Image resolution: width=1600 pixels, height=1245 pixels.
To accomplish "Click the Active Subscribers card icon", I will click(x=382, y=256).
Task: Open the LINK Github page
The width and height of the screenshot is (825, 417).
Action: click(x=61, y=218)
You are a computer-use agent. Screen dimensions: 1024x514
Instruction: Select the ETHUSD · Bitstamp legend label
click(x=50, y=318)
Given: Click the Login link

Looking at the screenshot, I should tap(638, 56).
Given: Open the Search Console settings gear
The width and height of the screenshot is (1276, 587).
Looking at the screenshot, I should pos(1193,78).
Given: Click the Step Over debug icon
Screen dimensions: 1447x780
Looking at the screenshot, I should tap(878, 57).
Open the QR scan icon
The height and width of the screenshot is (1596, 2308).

> **PROBLEM**: Scan the records above. Return every line with "icon" in it.

> **WRITTEN REPLY**:
To accomplish "Click the Active Subscribers card icon", I will click(x=382, y=256).
Given: Click the Step Over debug icon
Open the QR scan icon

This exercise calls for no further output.